The problem:
Pictures do not belong in the copy; print every entry exactly as it stands.

Pixel coordinate grounding data:
= = = = =

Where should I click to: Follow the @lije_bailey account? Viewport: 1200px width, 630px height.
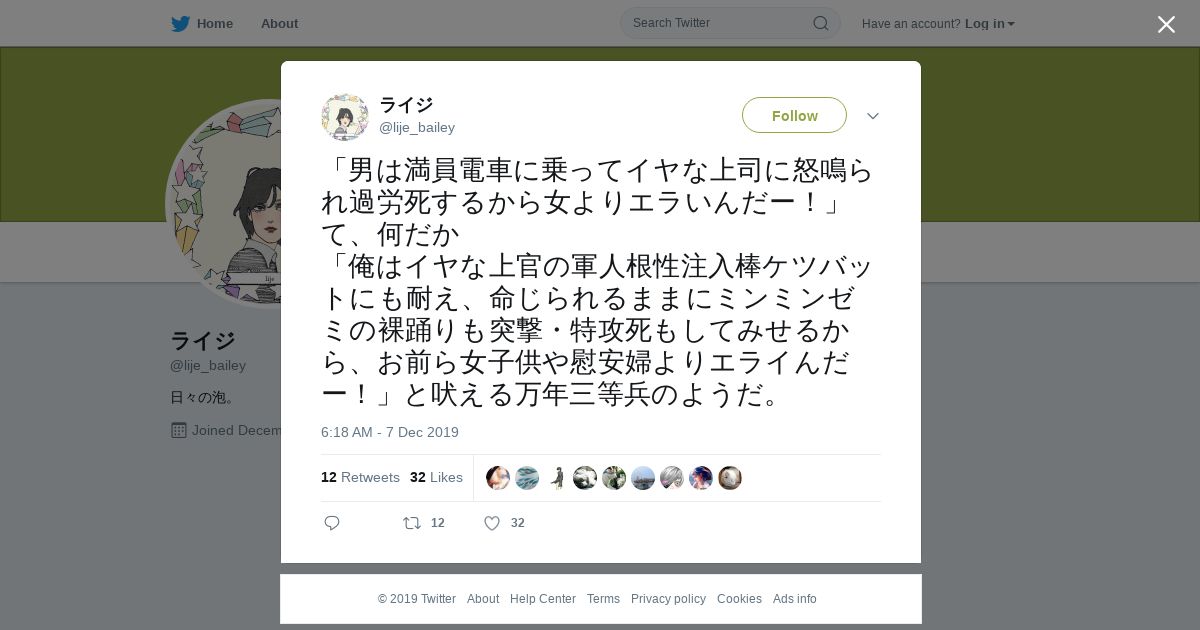794,115
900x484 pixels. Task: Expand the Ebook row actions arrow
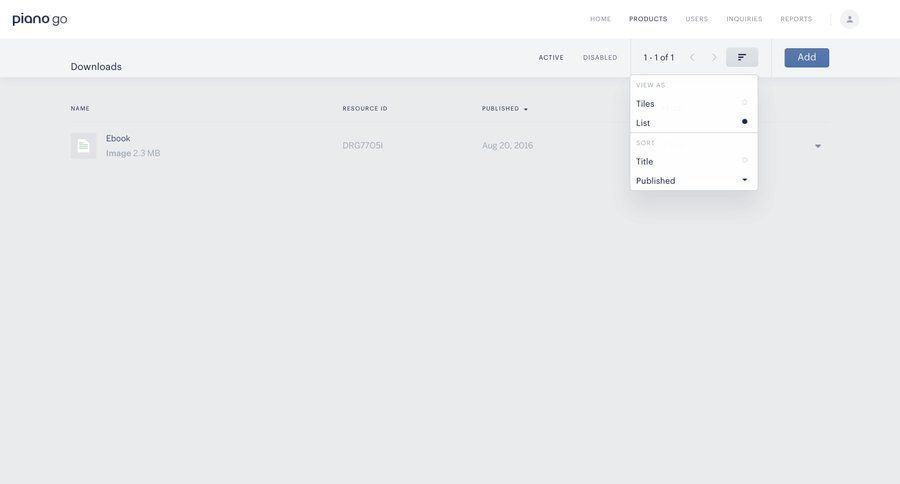pyautogui.click(x=817, y=146)

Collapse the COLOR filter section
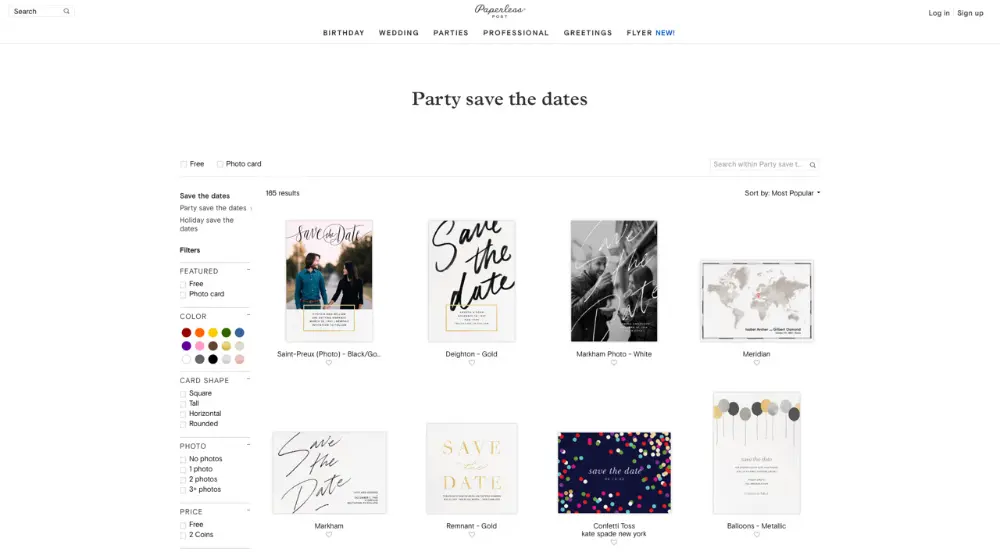248,316
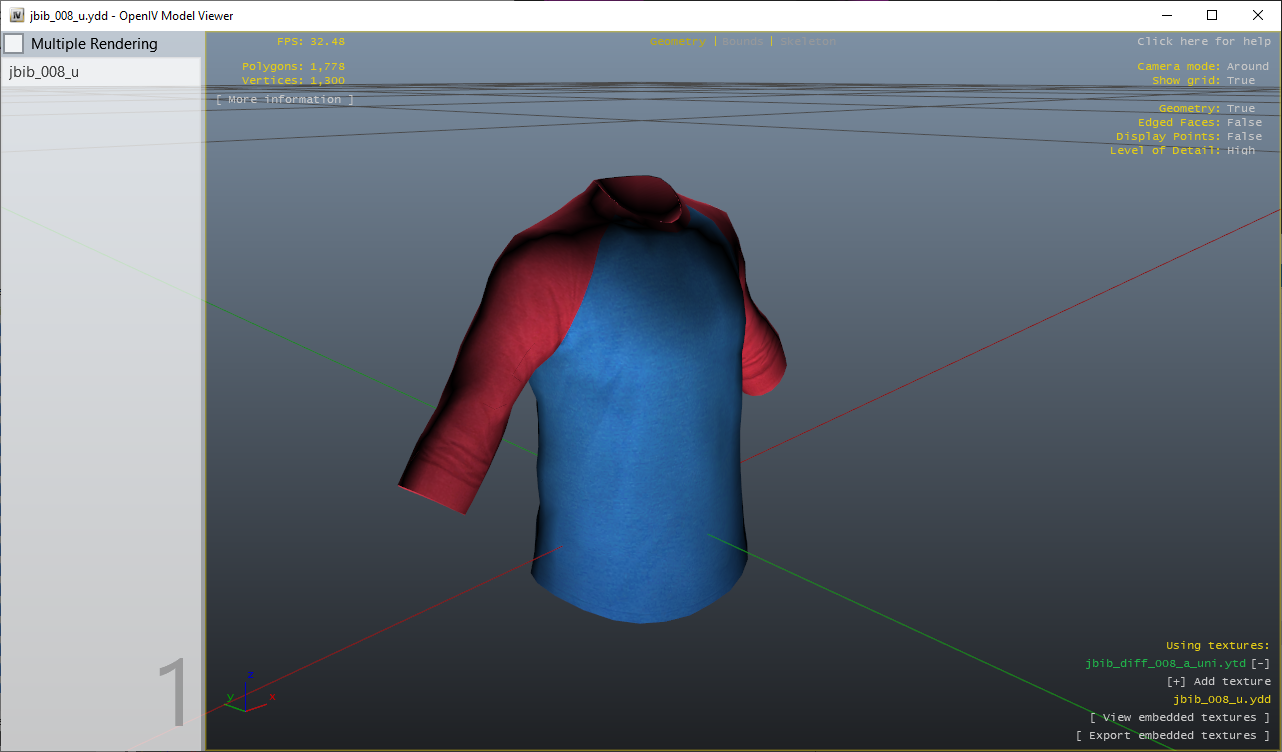Select the Geometry tab
The image size is (1282, 752).
click(x=677, y=41)
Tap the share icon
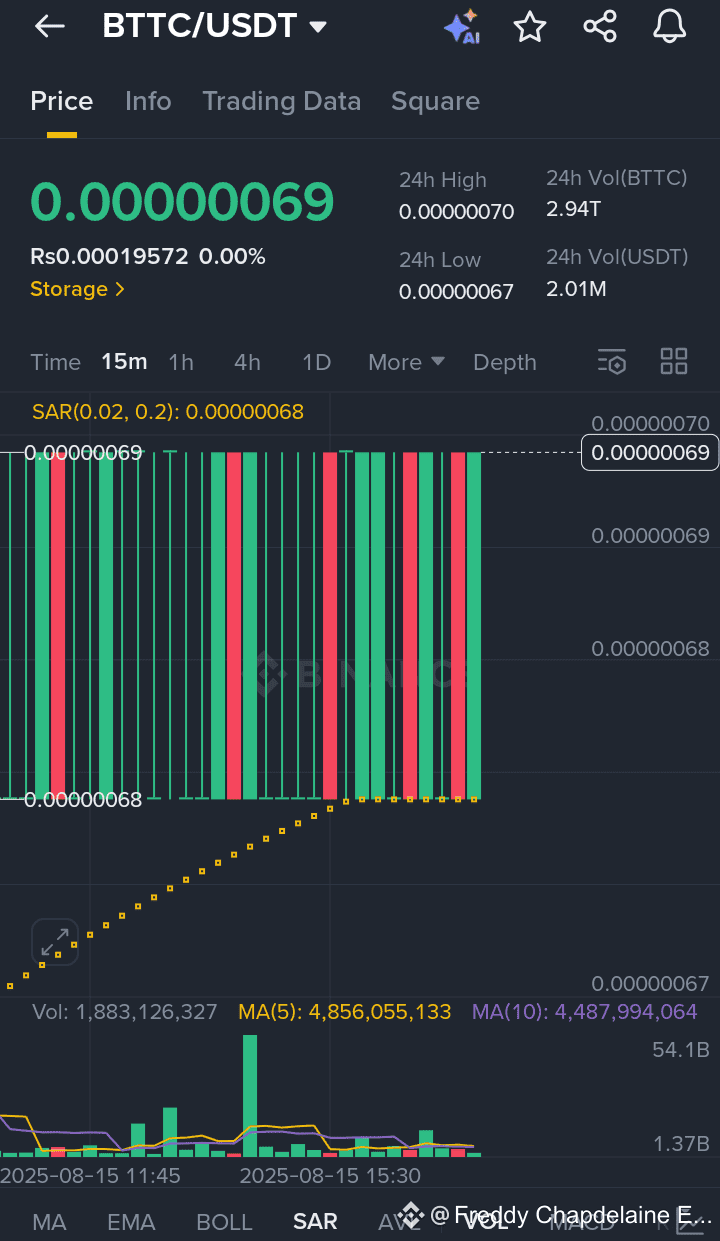This screenshot has width=720, height=1241. pyautogui.click(x=600, y=27)
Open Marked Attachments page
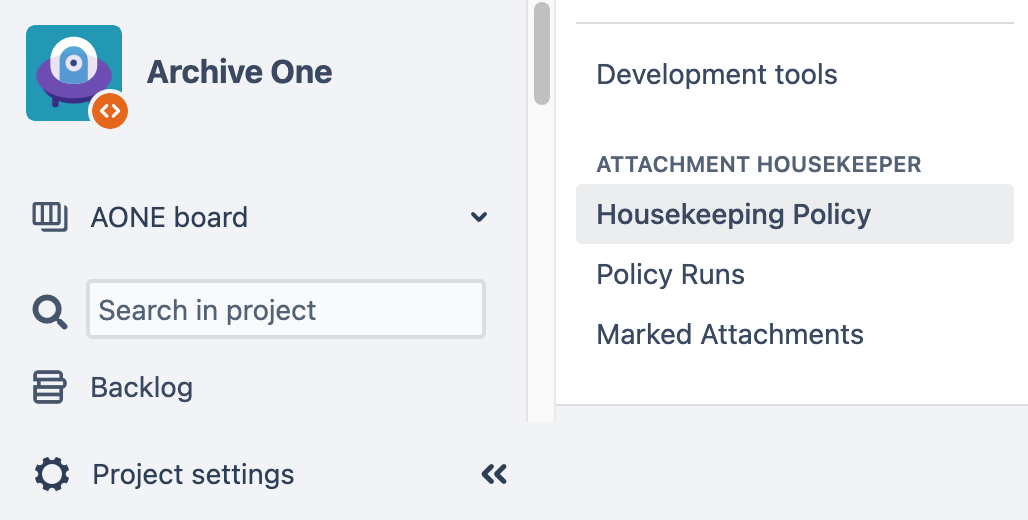This screenshot has width=1028, height=520. (729, 334)
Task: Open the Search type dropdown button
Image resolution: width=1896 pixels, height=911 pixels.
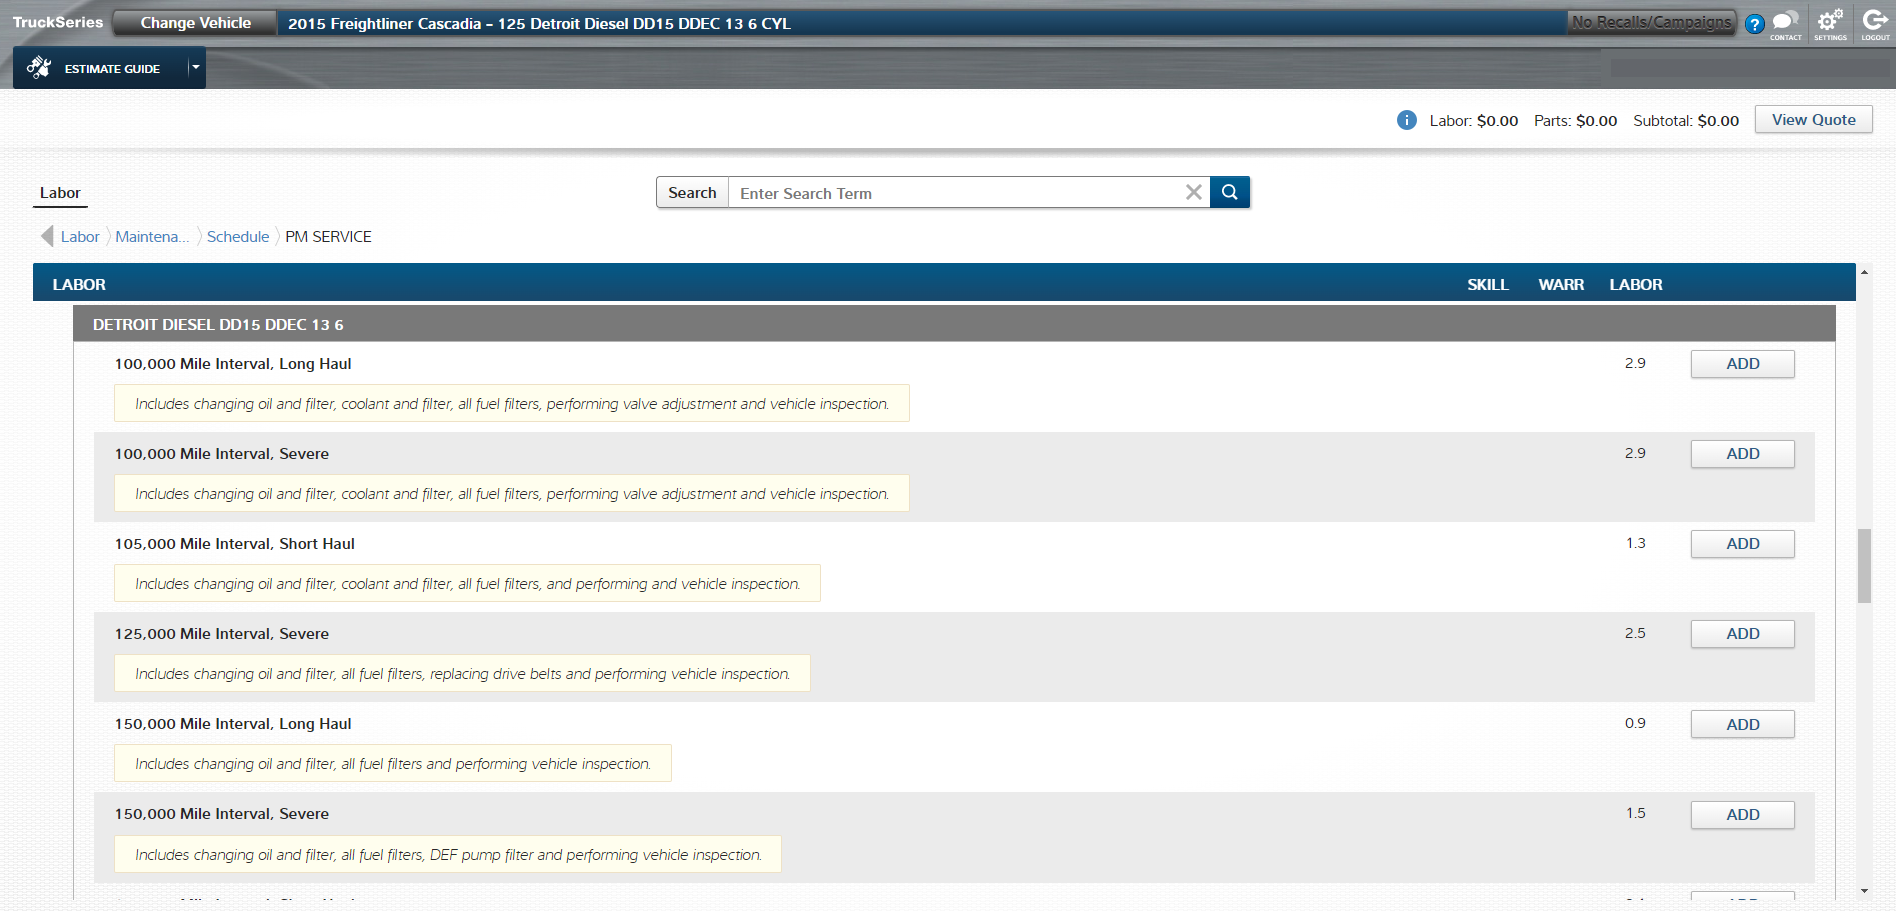Action: tap(692, 192)
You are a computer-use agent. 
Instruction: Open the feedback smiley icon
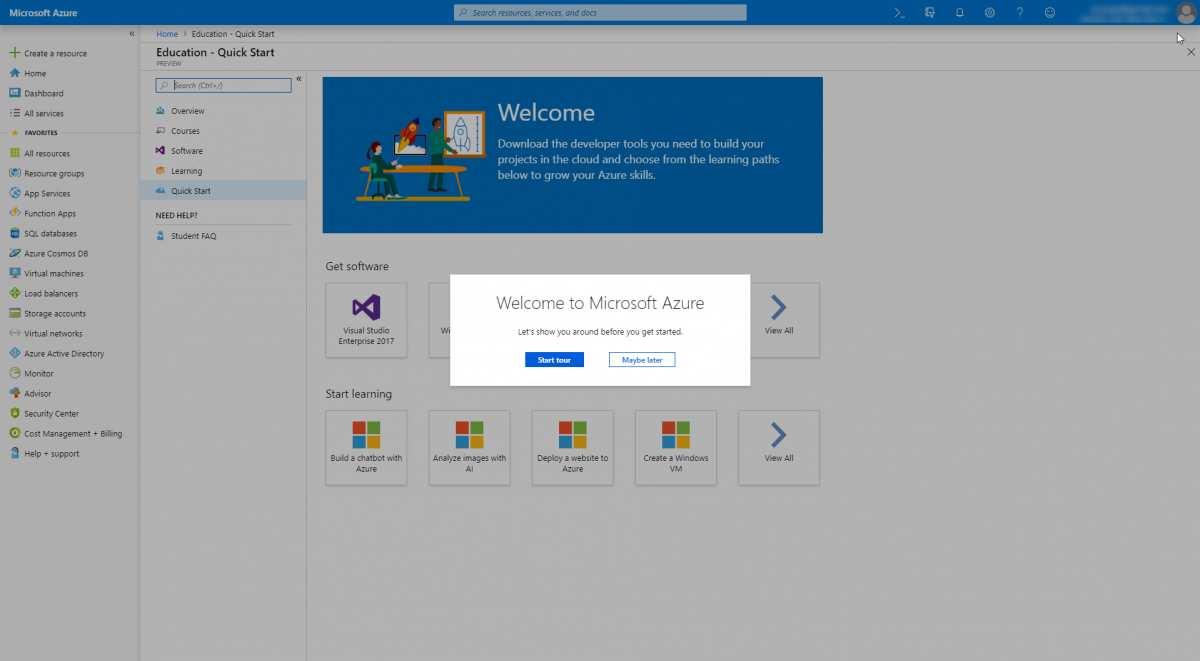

= = = = =

Output below:
Where should I click to: Follow the @lije_bailey account? Viewport: 1200px width, 630px height.
794,115
900x484 pixels. Task: Expand the Ebook row actions arrow
pyautogui.click(x=817, y=146)

Collapse the COLOR filter section
248,316
Select the Geometry tab
The image size is (1282, 752).
click(x=677, y=41)
Tap the share icon
This screenshot has width=720, height=1241. pyautogui.click(x=600, y=27)
Open Marked Attachments page
This screenshot has width=1028, height=520. (729, 334)
Task: Open the Search type dropdown button
Image resolution: width=1896 pixels, height=911 pixels.
Action: tap(692, 192)
You are a computer-use agent. 
Instruction: Open the feedback smiley icon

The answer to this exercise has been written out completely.